- Logo of the British Carnatic Choir
- Founded: 12 June 2015
- Founder: ShruthiUK
- Genre: Carnatic
- Website: www.britishcarnaticchoir.com

= British Carnatic Choir =

The British Carnatic Choir (BCC) is a UK-based Carnatic choir group, the first of its kind in the country.

It was launched in 2015 by ShruthiUK, a South Asian arts organisation based in Solihull with the aim of creating and exploring choral singing in the South Indian classical music genre. According to its website, the ensemble includes children, young adults, music enthusiasts, professionals of both asian and non-asian origin from across the UK. The British Carnatic Choir organises the annual World Music Conference .

== About the Choir ==
The choir is the brainchild of UK-based Chithra Ramakrishnan, herself a Carnatic vocalist and the artistic director of ShruthiUK, a Solihull-based non-profit South Asian arts and culture organisation. Its website lists notable British names like Paul Sabapathy (CVO CBE), Carl Rice (Councillor and ex-Mayor of Birmingham) and Indian ones like Neyveli Santhanagopalan and G. J. R. Krishnan (both Sangeet Natak Akademi Award winning Carnatic vocalists), etc. among its patrons.

== Performances ==
It was officially inaugurated on 12 June 2015 at the Birmingham Chamber of Commerce by Chitravina N Ravikiran, a composer and scholar in Carnatic music. The choir premiered at the Birmingham Conservatoire in November 2015.

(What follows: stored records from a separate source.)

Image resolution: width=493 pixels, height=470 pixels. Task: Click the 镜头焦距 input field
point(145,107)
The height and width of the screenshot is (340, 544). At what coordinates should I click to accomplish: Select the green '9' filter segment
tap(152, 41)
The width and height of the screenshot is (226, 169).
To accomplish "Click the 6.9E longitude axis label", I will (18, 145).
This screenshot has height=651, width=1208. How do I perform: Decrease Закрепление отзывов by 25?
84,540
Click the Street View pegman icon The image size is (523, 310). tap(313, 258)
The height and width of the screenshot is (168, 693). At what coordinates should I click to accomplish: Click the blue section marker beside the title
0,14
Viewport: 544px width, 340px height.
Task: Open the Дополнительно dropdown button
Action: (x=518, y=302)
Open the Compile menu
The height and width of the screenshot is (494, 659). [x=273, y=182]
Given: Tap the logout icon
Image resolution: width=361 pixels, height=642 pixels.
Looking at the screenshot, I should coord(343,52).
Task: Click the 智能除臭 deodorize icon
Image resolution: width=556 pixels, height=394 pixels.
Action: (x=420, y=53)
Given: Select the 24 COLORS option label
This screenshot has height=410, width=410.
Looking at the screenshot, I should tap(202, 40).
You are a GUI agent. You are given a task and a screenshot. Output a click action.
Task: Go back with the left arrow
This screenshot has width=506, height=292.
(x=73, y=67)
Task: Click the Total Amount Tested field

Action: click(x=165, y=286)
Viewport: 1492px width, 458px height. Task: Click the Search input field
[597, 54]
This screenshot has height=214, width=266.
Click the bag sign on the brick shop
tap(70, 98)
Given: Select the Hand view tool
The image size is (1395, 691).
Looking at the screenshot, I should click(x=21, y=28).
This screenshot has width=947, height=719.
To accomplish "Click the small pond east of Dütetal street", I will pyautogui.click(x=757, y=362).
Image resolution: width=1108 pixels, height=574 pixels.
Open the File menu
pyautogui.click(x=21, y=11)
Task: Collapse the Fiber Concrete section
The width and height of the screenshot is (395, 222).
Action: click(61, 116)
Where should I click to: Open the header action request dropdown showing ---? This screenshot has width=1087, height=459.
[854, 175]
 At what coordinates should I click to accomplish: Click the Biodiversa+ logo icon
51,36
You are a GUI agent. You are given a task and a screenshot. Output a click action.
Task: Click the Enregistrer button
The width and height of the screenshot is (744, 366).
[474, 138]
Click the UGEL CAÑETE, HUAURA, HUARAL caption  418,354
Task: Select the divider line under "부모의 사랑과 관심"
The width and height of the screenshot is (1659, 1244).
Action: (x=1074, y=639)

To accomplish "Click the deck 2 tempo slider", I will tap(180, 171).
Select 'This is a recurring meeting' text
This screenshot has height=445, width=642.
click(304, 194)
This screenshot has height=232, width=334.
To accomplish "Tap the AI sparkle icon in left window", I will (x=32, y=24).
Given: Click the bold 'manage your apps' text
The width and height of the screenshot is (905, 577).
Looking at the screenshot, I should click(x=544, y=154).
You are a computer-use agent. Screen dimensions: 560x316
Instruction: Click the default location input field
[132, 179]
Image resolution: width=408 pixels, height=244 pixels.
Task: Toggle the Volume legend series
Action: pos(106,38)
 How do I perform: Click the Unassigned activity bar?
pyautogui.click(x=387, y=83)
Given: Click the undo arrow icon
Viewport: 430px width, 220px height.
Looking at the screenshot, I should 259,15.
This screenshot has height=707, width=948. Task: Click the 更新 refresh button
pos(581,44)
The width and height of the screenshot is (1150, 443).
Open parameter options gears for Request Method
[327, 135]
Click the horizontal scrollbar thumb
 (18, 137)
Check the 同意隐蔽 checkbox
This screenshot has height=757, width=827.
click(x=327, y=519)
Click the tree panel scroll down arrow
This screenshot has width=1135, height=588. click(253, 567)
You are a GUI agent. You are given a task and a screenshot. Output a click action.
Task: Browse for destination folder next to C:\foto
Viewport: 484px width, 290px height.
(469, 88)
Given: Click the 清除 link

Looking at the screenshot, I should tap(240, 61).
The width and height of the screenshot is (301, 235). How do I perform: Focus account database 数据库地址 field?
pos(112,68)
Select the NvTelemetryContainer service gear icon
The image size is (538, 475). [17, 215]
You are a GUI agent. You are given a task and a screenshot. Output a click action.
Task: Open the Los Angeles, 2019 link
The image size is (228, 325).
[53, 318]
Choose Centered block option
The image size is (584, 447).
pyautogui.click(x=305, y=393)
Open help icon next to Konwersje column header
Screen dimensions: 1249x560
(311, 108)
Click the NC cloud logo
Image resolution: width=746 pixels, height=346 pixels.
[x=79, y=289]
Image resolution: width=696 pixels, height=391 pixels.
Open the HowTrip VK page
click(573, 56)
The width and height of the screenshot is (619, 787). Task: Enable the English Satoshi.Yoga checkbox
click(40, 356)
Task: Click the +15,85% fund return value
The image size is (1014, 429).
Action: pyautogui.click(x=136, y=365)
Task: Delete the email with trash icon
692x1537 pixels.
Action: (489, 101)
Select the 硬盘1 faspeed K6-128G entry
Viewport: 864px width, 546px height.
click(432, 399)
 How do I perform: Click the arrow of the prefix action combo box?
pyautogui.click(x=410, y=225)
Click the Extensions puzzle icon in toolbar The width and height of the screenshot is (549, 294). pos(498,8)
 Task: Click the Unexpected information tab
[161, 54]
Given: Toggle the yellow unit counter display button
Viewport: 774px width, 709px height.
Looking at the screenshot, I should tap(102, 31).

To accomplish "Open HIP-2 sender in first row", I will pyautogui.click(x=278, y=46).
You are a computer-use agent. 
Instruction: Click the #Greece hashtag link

In November 2015 the youth ensemble of this choir performed its inaugural concert with around 120 students from the Sparkhill's Greet Primary School at South & City College Birmingham auditorium by presenting a series of Sanskrit songs.

==World Music Conference==

In November 2017 the group organised the World Music Conference. This is an event aimed at bringing together artistes, academics, music educators spanning diverse cultures from across the world to promote a sense of peace and harmony. The event will be free and conducted annually.